Quando Alfredo chegou de Rolim de Moura, perguntou pela filha, quis saber como fora seu primeiro dia na fazenda, Rosália enquanto o servia, contou-lhe todos os detalhes. Exagerou um pouco para agradar o patrão.

 

Após a refeição, ele foi para o quarto, antes de deitar, olhou para a filha que tranquilamente ressonava. Abaixou-se, e carinhosamente, afagou-a nos cabelos, sentiu-se feliz por vê-la tão tranquila. “

 

Ela vai se acostumar.” Pensou enquanto se deitava na cama ao lado.

 

Os dias foram passando, e como por tinha que ser, tudo tornou-se comum, o lugar já não era tão desagradável, os mosquitos não incomodavam tanto, e a água do filtro parecia mais fria. Cecília acostumou-se a Rosália, achava engraçado a voz cantada e o som do R fortemente parecido com o som do L.

 

A tarde como de costume, ela tomava banho na represa, e de noite, dormia ouvindo os roncos do pai.

 

Numa dessas tardes, em que se banhava na represa, pensou em Miguel. Há dias que não pensava nele, sentiu-se estranha por não sentir falta do homem que seria seu marido. “Não o amo, e talvez nunca o amarei” Pensou enquanto brincava com a água.

 

Fechou os olhos e deixou o corpo seminu flutuar na água. Pequenos peixes mordiscavam-na. Ora a cintura, ora os pés. Plena e transbordando paz, ela se permitiu sonhar.

 

— Boa tarde moça! Uma voz grave, tirou-a dos sonhos, assustando-a.

 

Como para se resguardar, ela afundou o corpo na água, só a cabeça ficou à vista.

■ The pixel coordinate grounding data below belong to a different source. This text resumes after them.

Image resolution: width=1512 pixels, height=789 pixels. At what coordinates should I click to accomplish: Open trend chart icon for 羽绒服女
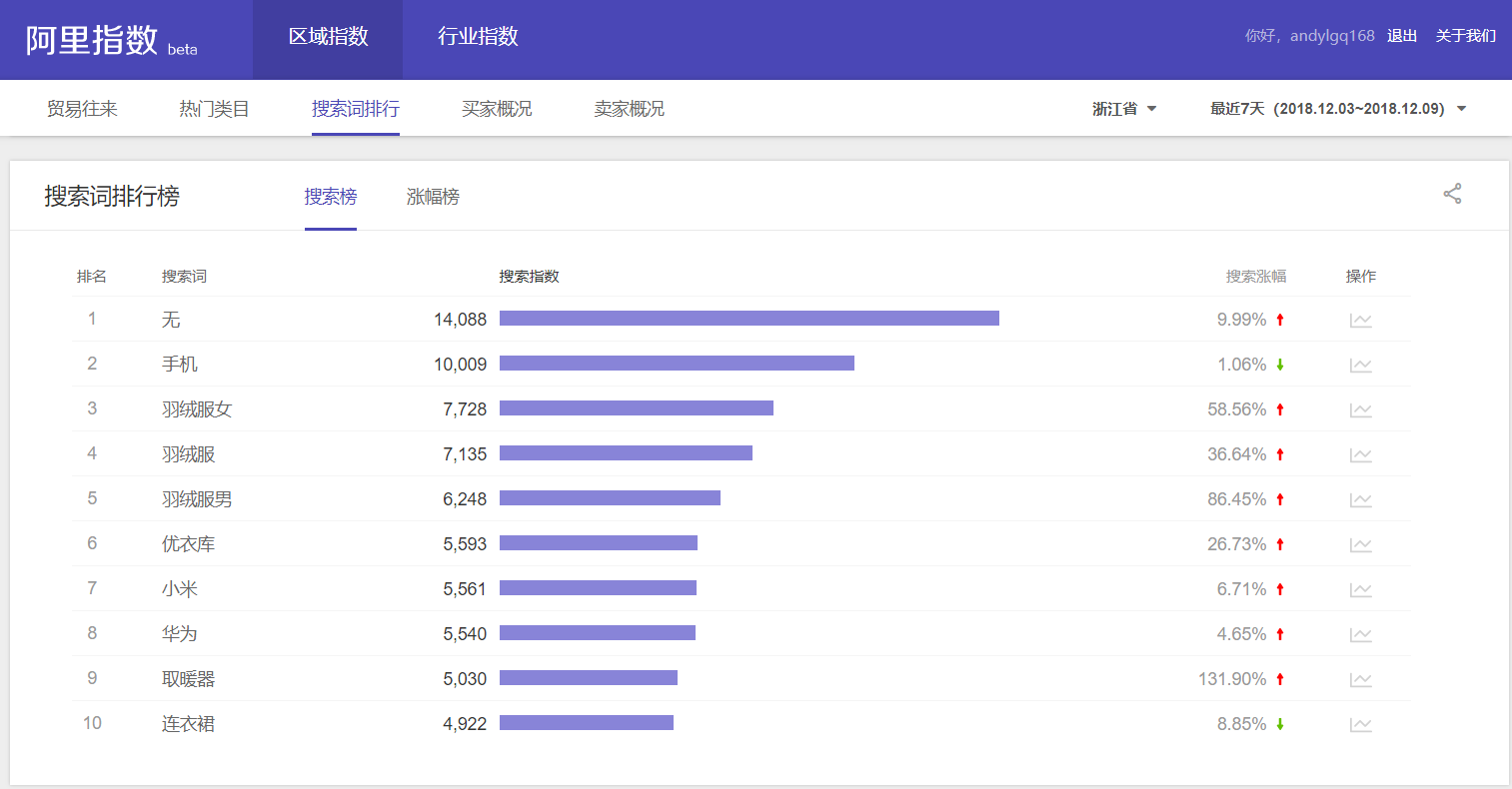click(x=1360, y=410)
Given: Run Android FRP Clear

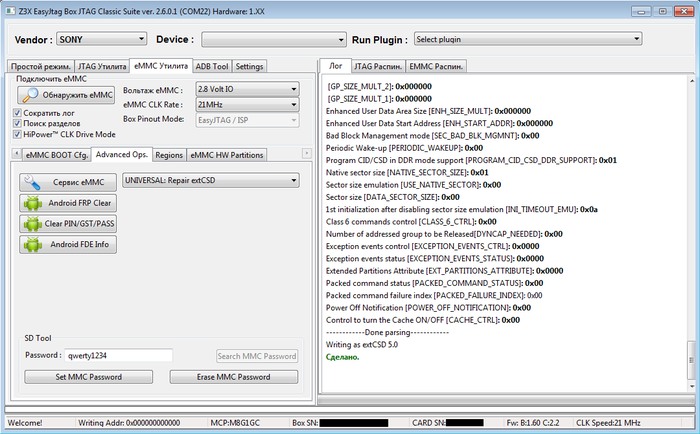Looking at the screenshot, I should 67,203.
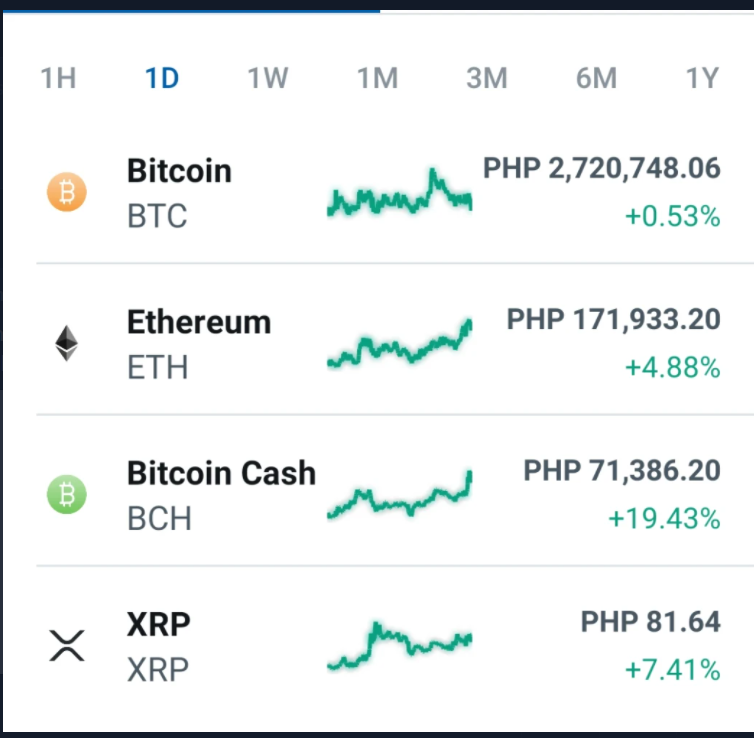This screenshot has width=754, height=738.
Task: Choose the 1Y timeframe
Action: click(x=703, y=78)
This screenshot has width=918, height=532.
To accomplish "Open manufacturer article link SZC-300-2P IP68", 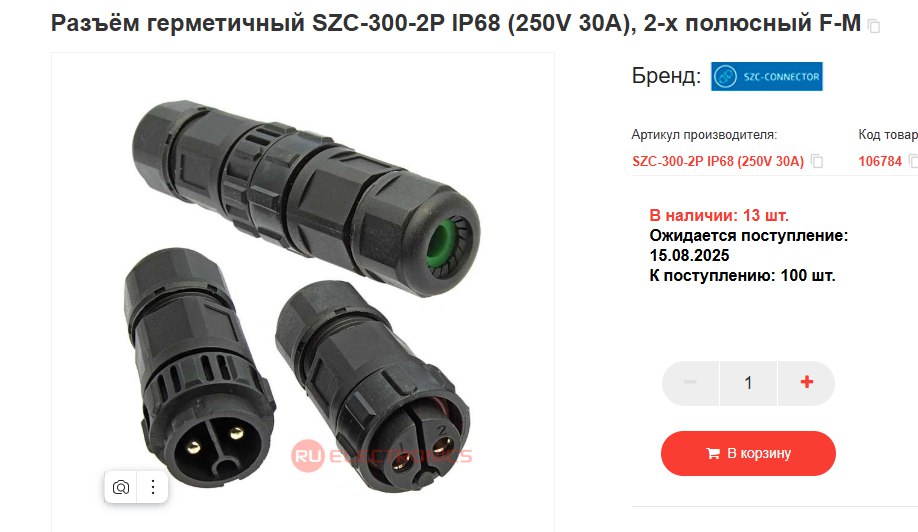I will (718, 162).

Intrigada com o rapaz montado em um cavalo branco com manchas avermelhadas, ela respondeu a saudação e questionou.

 

— Boa tarde... Está procurando alguém?

 

— Sou seu vizinho, eu moro no sítio ao lado! Vim para cumprimentar seu pai! Soube que ele chegou de Campinas! Já era para eu ter vindo, mas infelizmente o...

 

— Você não devia vir pela frente? — Ela o interrompeu com voz firme.

 

— Eu só quis encurtar o caminho, moça! Não fiz nada demais. — Ele reagiu

 

— Não estou dizendo que fizestes algo errado. — Ela suspirou antes de prosseguir. — Meu pai está em casa, pode ir falar com ele.

 

— Obrigado... E desculpa por atrapalhar seu banho. — Ele falou do alto do cavalo.

 

De dentro da água, por alguns segundos, ela o contemplou. Era uma rapaz simples, usava chapéu na cabeça e uma barba rala cobria parte do rosto. Ela passou a mão pelo cabelo e tirou alguns fios que cobriam seus olhos. Depois mansamente saiu da água.

 

— Não precisa se desculpar. — Respondeu após pisar em terra firme, e ir até o vidro de shampoo.

 

Diante da beleza da jovem, o rapaz ficou pasmo, o queixo pendeu para baixo, entreabrindo a boca. Ela vestia apenas uma delicada lingerie de algodão, e os cabelos caiam sobre as costas, como uma cascata luminosa. A pele clara brilhava com os reflexos do sol. Boquiaberto, ele viu o ser etéreo caminhar sobre a grama, e sensualmente abaixar-se para pegar o shampoo. A visão celestial, o deixou meio paralisado. Ela percebeu que o deixara atordoado, e gostou disso. Riu por dentro e com voz tranquila falou.

 

— O que foi? Não viestes falar com meu pai? Então porque estás aí parado? O rapaz piscou algumas vezes e engoliu em seco.

 

— Eu já estou indo... — Disse com voz relutante. E em seguida saiu.